_Goal_
Copy the lines below word for word.

_Listing_
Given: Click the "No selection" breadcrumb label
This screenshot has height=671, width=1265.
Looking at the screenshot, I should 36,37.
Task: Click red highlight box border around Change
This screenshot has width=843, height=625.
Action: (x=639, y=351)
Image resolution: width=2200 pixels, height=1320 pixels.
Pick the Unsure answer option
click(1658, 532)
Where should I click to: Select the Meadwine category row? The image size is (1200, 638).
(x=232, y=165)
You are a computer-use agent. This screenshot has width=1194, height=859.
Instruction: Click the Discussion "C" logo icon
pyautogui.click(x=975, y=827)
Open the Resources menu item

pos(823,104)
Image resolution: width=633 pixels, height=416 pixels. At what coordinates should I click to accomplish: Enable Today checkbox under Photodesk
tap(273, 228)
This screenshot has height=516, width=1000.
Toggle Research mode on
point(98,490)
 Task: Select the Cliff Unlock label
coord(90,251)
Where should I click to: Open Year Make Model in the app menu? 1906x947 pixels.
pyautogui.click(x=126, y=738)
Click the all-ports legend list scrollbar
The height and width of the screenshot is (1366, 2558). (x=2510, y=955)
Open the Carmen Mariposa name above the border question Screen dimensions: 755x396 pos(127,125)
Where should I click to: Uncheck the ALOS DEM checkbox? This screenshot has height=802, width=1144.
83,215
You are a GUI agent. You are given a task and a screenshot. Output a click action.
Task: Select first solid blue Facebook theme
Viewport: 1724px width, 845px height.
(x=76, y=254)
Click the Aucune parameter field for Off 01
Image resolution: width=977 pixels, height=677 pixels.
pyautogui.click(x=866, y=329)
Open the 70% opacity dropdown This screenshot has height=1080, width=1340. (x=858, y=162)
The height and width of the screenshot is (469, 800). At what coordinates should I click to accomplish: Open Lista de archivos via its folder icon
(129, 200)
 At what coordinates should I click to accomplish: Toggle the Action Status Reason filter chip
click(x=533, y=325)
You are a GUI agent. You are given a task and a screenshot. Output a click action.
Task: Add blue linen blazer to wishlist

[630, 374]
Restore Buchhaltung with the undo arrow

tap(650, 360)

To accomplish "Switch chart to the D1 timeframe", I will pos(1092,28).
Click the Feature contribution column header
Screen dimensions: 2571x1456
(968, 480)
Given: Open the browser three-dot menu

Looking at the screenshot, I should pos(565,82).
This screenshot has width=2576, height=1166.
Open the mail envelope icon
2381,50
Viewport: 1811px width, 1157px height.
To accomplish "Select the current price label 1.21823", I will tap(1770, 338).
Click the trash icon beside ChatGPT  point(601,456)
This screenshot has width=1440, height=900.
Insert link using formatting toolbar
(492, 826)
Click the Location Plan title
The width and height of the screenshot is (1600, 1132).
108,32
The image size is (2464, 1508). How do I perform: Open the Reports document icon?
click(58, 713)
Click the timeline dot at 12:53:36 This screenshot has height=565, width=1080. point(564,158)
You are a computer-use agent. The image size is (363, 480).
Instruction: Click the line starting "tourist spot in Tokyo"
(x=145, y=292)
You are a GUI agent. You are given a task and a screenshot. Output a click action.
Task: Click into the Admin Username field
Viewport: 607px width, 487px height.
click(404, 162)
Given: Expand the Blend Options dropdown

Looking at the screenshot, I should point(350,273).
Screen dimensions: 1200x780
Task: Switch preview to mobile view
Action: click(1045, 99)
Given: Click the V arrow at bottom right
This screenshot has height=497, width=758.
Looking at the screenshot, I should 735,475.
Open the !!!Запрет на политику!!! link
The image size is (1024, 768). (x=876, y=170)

_Output_
Given: Click the "No selection" breadcrumb label
This screenshot has height=671, width=1265.
Looking at the screenshot, I should 36,37.
Task: Click red highlight box border around Change
This screenshot has width=843, height=625.
Action: (x=639, y=351)
Image resolution: width=2200 pixels, height=1320 pixels.
Pick the Unsure answer option
click(1658, 532)
Where should I click to: Select the Meadwine category row? The image size is (1200, 638).
(x=232, y=165)
You are a computer-use agent. This screenshot has width=1194, height=859.
Instruction: Click the Discussion "C" logo icon
pyautogui.click(x=975, y=827)
Open the Resources menu item

pos(823,104)
Image resolution: width=633 pixels, height=416 pixels. At what coordinates should I click to accomplish: Enable Today checkbox under Photodesk
tap(273, 228)
This screenshot has height=516, width=1000.
Toggle Research mode on
point(98,490)
 Task: Select the Cliff Unlock label
coord(90,251)
Where should I click to: Open Year Make Model in the app menu? 1906x947 pixels.
pyautogui.click(x=126, y=738)
Click the all-ports legend list scrollbar
The height and width of the screenshot is (1366, 2558). (x=2510, y=955)
Open the Carmen Mariposa name above the border question Screen dimensions: 755x396 pos(127,125)
Where should I click to: Uncheck the ALOS DEM checkbox? This screenshot has height=802, width=1144.
83,215
You are a GUI agent. You are given a task and a screenshot. Output a click action.
Task: Select first solid blue Facebook theme
Viewport: 1724px width, 845px height.
(x=76, y=254)
Click the Aucune parameter field for Off 01
Image resolution: width=977 pixels, height=677 pixels.
pyautogui.click(x=866, y=329)
Open the 70% opacity dropdown This screenshot has height=1080, width=1340. (x=858, y=162)
The height and width of the screenshot is (469, 800). At what coordinates should I click to accomplish: Open Lista de archivos via its folder icon
(129, 200)
 At what coordinates should I click to accomplish: Toggle the Action Status Reason filter chip
click(x=533, y=325)
You are a GUI agent. You are given a task and a screenshot. Output a click action.
Task: Add blue linen blazer to wishlist

[630, 374]
Restore Buchhaltung with the undo arrow

tap(650, 360)

To accomplish "Switch chart to the D1 timeframe", I will pos(1092,28).
Click the Feature contribution column header
Screen dimensions: 2571x1456
(968, 480)
Given: Open the browser three-dot menu

Looking at the screenshot, I should pos(565,82).
This screenshot has width=2576, height=1166.
Open the mail envelope icon
2381,50
Viewport: 1811px width, 1157px height.
To accomplish "Select the current price label 1.21823", I will tap(1770, 338).
Click the trash icon beside ChatGPT  point(601,456)
This screenshot has width=1440, height=900.
Insert link using formatting toolbar
(492, 826)
Click the Location Plan title
The width and height of the screenshot is (1600, 1132).
108,32
The image size is (2464, 1508). How do I perform: Open the Reports document icon?
click(58, 713)
Click the timeline dot at 12:53:36 This screenshot has height=565, width=1080. point(564,158)
You are a computer-use agent. The image size is (363, 480).
Instruction: Click the line starting "tourist spot in Tokyo"
(x=145, y=292)
You are a GUI agent. You are given a task and a screenshot. Output a click action.
Task: Click into the Admin Username field
Viewport: 607px width, 487px height.
click(404, 162)
Given: Expand the Blend Options dropdown

Looking at the screenshot, I should point(350,273).
Screen dimensions: 1200x780
Task: Switch preview to mobile view
Action: click(1045, 99)
Given: Click the V arrow at bottom right
This screenshot has height=497, width=758.
Looking at the screenshot, I should 735,475.
Open the !!!Запрет на политику!!! link
The image size is (1024, 768). (x=876, y=170)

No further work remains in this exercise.